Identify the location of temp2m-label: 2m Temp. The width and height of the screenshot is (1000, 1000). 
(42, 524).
...
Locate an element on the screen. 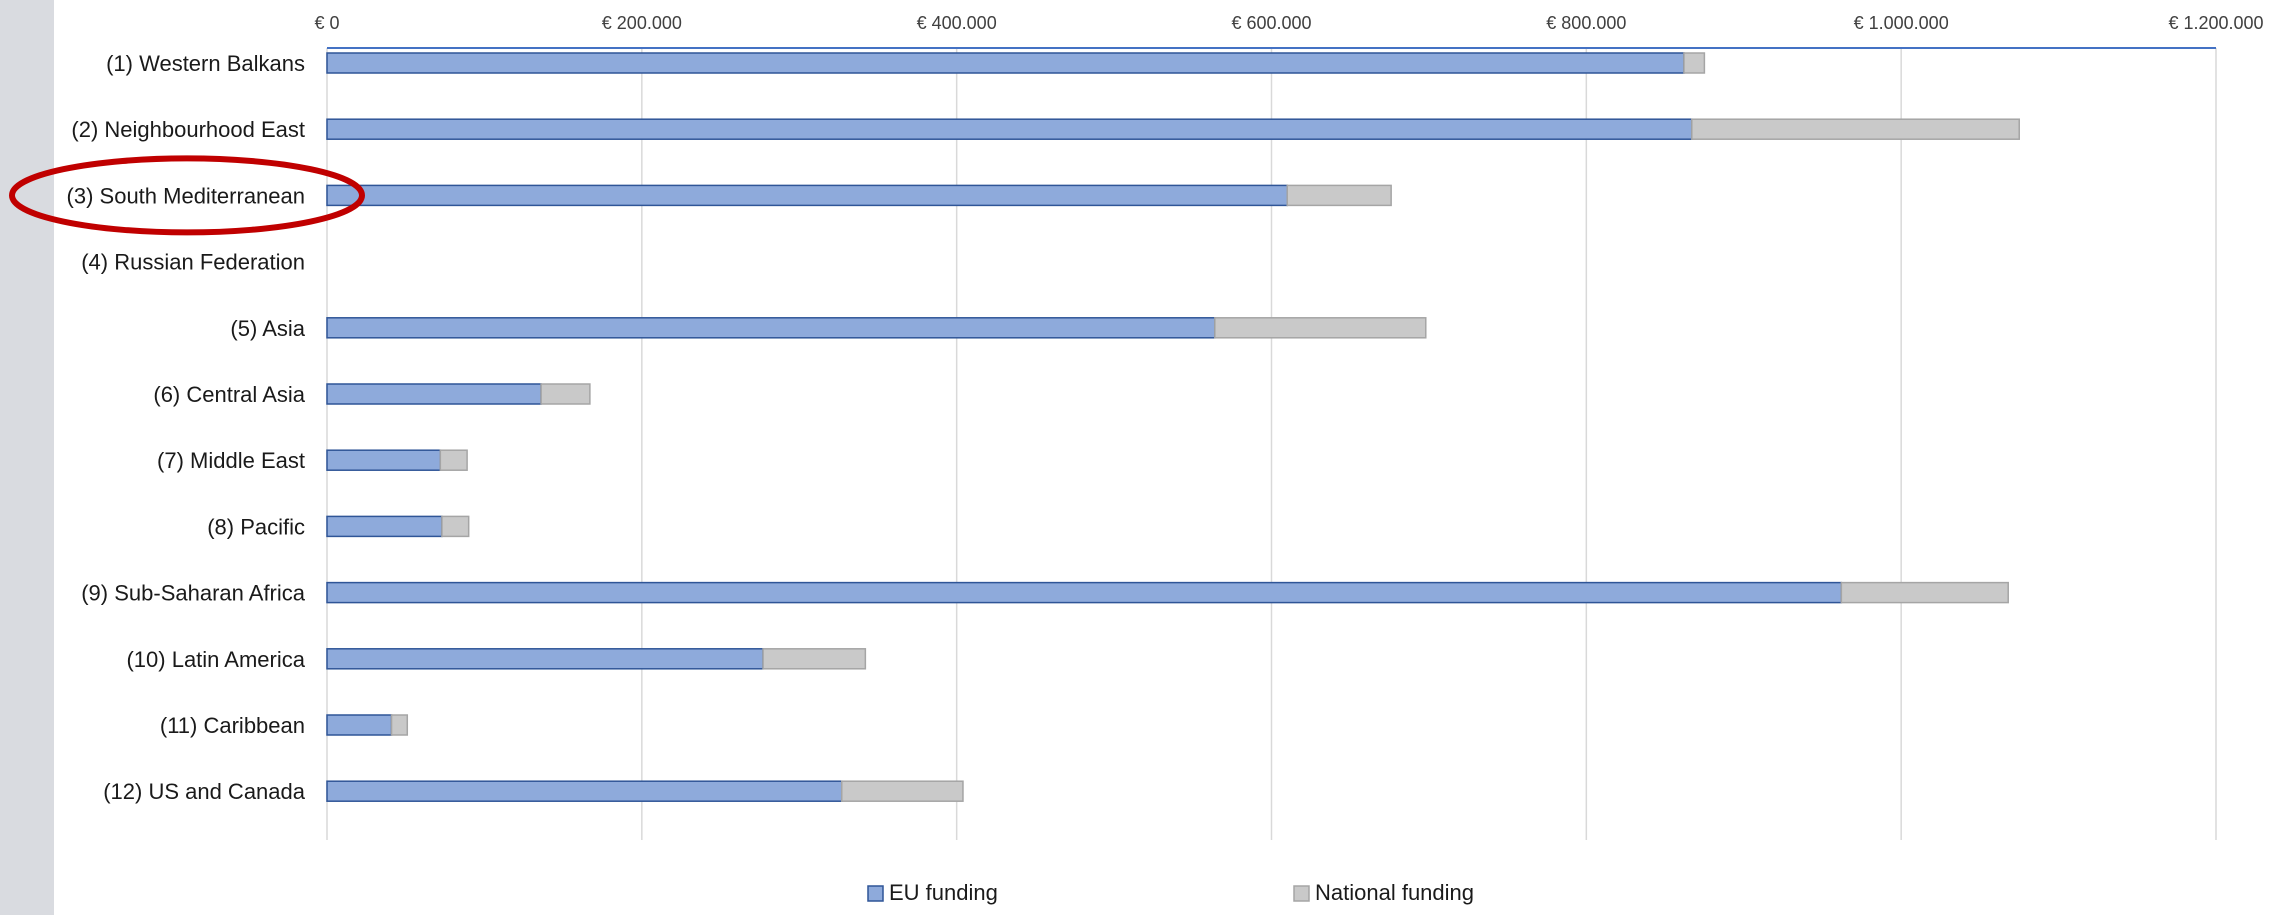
--
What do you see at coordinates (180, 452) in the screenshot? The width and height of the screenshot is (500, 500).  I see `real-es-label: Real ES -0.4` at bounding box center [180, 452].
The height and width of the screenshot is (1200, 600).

- DIRECTIVE -
Arrange the material as a Markdown table with columns Row and Line, starting at the line containing "What do you" and ending at the line containing "The height and". Skip blank lines.

- ANSWER TO THE EXERCISE -
| Row | Line |
|---|---|
| 1 | What do you see at coordinates (180, 452) in the screenshot? The width and height of the screenshot is (500, 500).  I see `real-es-label: Real ES -0.4` at bounding box center [180, 452]. |
| 2 | The height and width of the screenshot is (1200, 600). |